Now I was walking along a dimly lighted, crooked street. All at once, I found myself in a knot of men. One on either side grasped me firmly by the elbows.
"Say, Pardner," one of them said in a low tone, "saw you come in on the Cottage City. Now, wouldn't you like to join us in a little fun tonight? Meet the boys, play some games—and the girls—oh, la!la! they're dolls! You know, It's a long, hard trip to Dawson," said the other fellow persuasively, "and it'll be your last chance to really enjoy life for a while. Come on with us to Clancey's [Clancy's] Saloon. The drink's on is!"

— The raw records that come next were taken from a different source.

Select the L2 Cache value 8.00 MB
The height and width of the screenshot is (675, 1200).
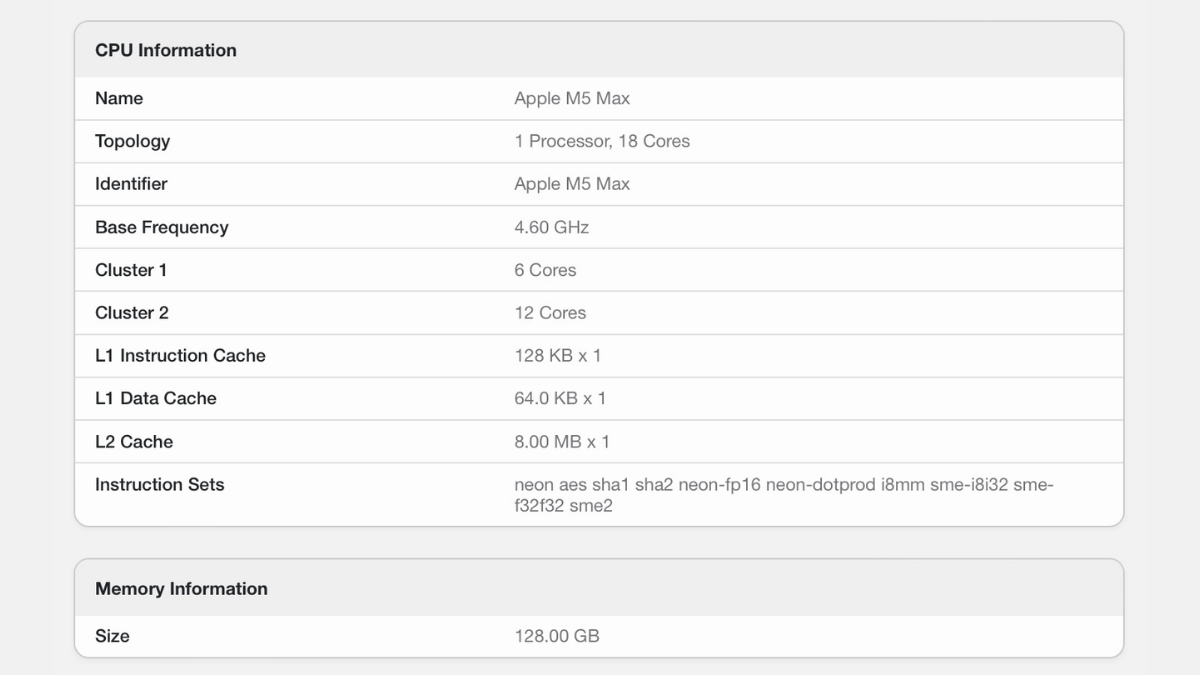point(560,441)
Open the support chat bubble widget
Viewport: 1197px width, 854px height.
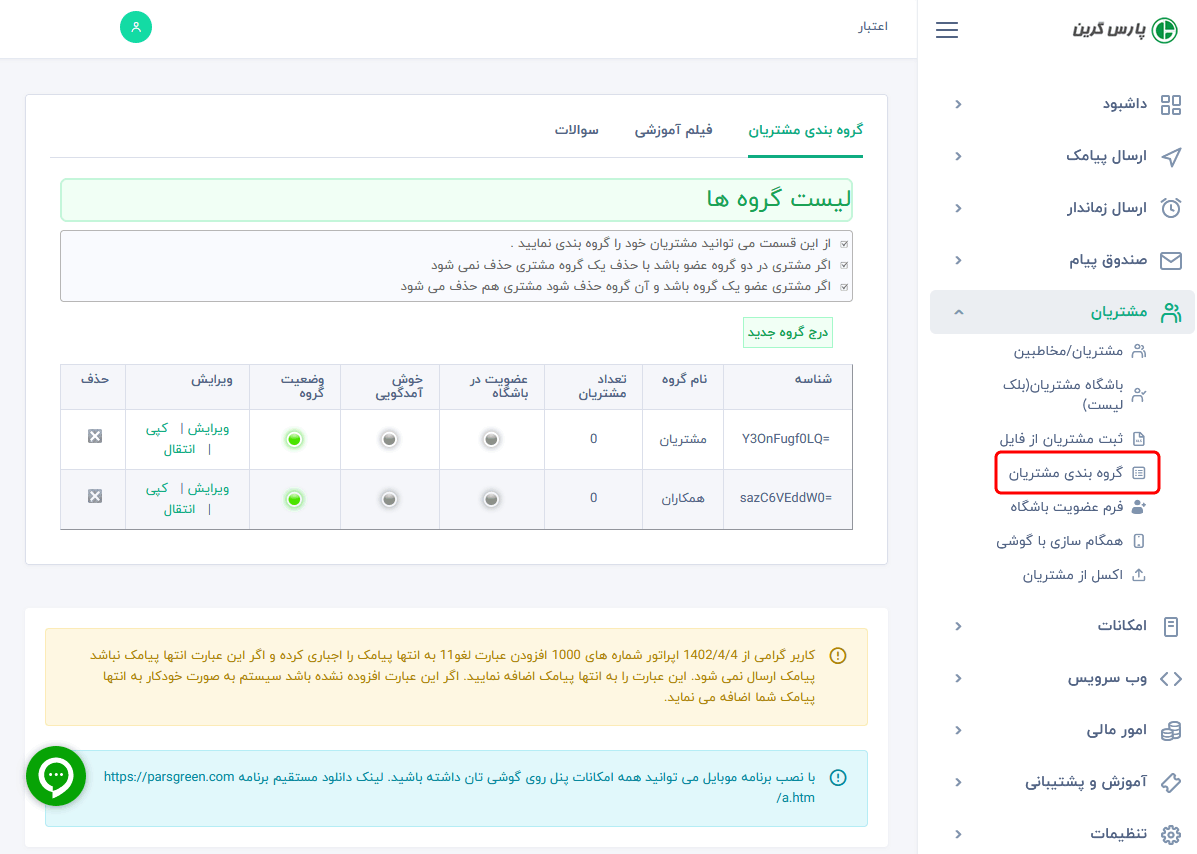55,776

While they talked, I was being expertly propelled down the street toward the saloon. In less than a minute, if I didn't do something quick, they'd have me inside, and, once there, it would be difficult to deal with them. So, with a sudden double twist of the elbows and a quick jerk, I freed myself and stopped short. "No, thanks," I said in a steely voice. "I don't drink or gamble and I have a fine wife at home. Besides, I know who you are. You're Soapy Smith's gang. You see, I'm not a green Cheechako like you think! I've been here before! And yes," I said as I leaned forward, scrutinizing one of the fellows closely, "remember me? Two months ago on White Pass? Yes, by golly! It was you who gave me that letter to deliver to Clancey's [Clancy's] Saloon. And it wasn't your fault I wasn't robbed of every speck of gold I was carrying! You dirty dog, you were sending me into a den of cutthroats and thieves ... and I've wanted to punch you in the nose ever since. ... So, here goes!" and as I spoke, I jammed my fist into his face and he went down in a surprised heap. (I confess, quite unexpectedly!)
Then I whirled on my heel, leaped out of the crowd before anyone could grab me and took off on a fast dog trot down the street...
(Black Sand and Gold by Ella Lung Martinsen, pp. 381-2.)